Un nombre croissant de nouveau-nés en Argentine souffrent du syndrome de sevrage, conséquence de la consommation de drogues par leurs mères pendant la grossesse et l’allaitement. Ce phénomène, de plus en plus observé dans les services de néonatologie, met en lumière une crise grandissante des addictions et ses répercussions sur les plus vulnérables.
Clara Vázquez, qui a déjà élevé ses propres enfants, se retrouve aujourd’hui à prodiguer des soins à un nourrisson dont les pleurs incessants et l’anxiété la troublent profondément. « Le bébé pleurait. Il se réveillait, à deux ou trois heures du matin, et hurlait comme si quelque chose lui arrivait et qu’il ne savait pas quoi », témoigne-t-elle. Après plusieurs visites infructueuses chez le médecin, le diagnostic est finalement tombé : le bébé souffre du syndrome de sevrage.
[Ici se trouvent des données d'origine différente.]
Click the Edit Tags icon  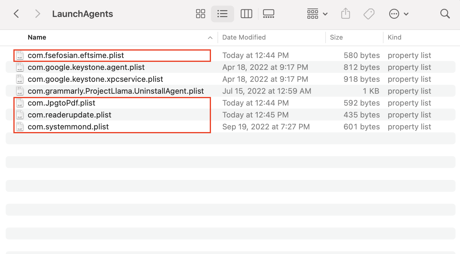pos(369,14)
Ce syndrome se manifeste chez les nouveau-nés lorsque les mères ont consommé des substances pendant la grossesse et, dans certains cas, continuent de le faire pendant l’allaitement. L’arrêt brutal de l’apport de ces substances provoque des symptômes similaires à ceux observés chez les toxicomanes en sevrage. Les professionnels de santé recommandent alors aux mères de ne plus allaiter et mettent en place une surveillance étroite, parfois associée à des médicaments et un environnement calme et peu stimulant.
Les symptômes observés par Clara, tels que les pleurs inconsolables et l’anxiété, persistent même un an après la naissance. Elle compare cette situation à ses propres expériences en tant que jeune mère, mais souligne que rien de tel ne s’était produit avec ses cinq enfants. « Je ne sais pas comment l’aider, je suis désolée pour tout ce qui lui arrive », confie-t-elle.
Selon la pédiatre et toxicologue Silvia Cabrerizo, secrétaire sortante du Groupe de travail sur la consommation problématique de la Société argentine de pédiatrie, les cas de nouveau-nés exposés à des substances psychoactives sont en augmentation. « Je suis toxicologue depuis plus de deux décennies et lorsque j’étais en résidence, les images comme celle-ci étaient plus occasionnelles. Ces dernières années, les cas que nous avons reçus augmentent », explique-t-elle. Elle précise que les bébés peuvent présenter un retard de croissance intra-utérin, un faible poids, une petite taille, voire des malformations faciales ou des altérations d’organes, ainsi que des troubles du développement neurologique à long terme.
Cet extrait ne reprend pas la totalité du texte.